### DATA LISTING
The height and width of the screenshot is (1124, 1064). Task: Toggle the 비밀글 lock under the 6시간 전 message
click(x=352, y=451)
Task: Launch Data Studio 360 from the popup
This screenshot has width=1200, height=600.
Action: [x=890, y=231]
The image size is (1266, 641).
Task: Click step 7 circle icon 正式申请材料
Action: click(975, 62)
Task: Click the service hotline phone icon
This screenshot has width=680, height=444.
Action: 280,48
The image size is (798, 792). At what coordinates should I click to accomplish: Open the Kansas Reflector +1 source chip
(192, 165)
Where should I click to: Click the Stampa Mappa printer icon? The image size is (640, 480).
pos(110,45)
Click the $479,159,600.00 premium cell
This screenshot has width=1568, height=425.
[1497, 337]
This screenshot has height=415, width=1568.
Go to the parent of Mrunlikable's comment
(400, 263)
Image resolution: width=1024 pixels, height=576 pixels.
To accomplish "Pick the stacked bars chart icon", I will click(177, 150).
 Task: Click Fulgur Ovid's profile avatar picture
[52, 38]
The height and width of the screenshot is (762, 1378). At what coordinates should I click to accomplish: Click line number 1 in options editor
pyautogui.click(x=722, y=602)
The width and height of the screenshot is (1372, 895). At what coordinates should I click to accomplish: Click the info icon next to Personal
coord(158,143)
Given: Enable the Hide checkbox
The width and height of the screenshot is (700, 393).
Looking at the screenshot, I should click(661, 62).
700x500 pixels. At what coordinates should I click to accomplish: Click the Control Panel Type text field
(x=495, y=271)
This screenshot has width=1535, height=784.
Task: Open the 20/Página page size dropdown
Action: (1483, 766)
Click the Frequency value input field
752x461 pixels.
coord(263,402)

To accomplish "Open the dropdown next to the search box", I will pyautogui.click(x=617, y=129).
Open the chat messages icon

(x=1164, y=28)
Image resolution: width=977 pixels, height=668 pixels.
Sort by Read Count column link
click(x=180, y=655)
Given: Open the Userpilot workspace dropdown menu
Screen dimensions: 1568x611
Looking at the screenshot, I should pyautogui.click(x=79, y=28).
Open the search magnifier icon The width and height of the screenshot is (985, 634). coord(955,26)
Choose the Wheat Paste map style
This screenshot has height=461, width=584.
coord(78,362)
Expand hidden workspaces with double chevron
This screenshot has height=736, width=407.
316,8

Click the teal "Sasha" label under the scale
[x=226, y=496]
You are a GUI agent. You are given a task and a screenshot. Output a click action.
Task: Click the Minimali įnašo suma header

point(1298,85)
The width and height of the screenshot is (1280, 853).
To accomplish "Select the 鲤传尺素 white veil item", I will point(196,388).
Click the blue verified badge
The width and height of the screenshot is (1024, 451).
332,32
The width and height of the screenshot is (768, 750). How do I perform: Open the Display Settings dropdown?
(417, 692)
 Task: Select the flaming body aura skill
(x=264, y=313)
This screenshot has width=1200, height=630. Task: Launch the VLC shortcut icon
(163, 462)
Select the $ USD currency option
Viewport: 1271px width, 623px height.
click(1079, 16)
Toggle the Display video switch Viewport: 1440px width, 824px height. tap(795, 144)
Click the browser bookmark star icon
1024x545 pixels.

### EXERCISE DETAILS
Reproduce the records from the line with "This screenshot has width=1200, height=630." through the end of the records, swapping "bookmark" for "favorites" and leaving everything else unchanged.

### ANSWER FOR THIS EXERCISE
This screenshot has width=1200, height=630. Task: Launch the VLC shortcut icon
(163, 462)
Select the $ USD currency option
Viewport: 1271px width, 623px height.
click(1079, 16)
Toggle the Display video switch Viewport: 1440px width, 824px height. tap(795, 144)
Click the browser favorites star icon
1024x545 pixels.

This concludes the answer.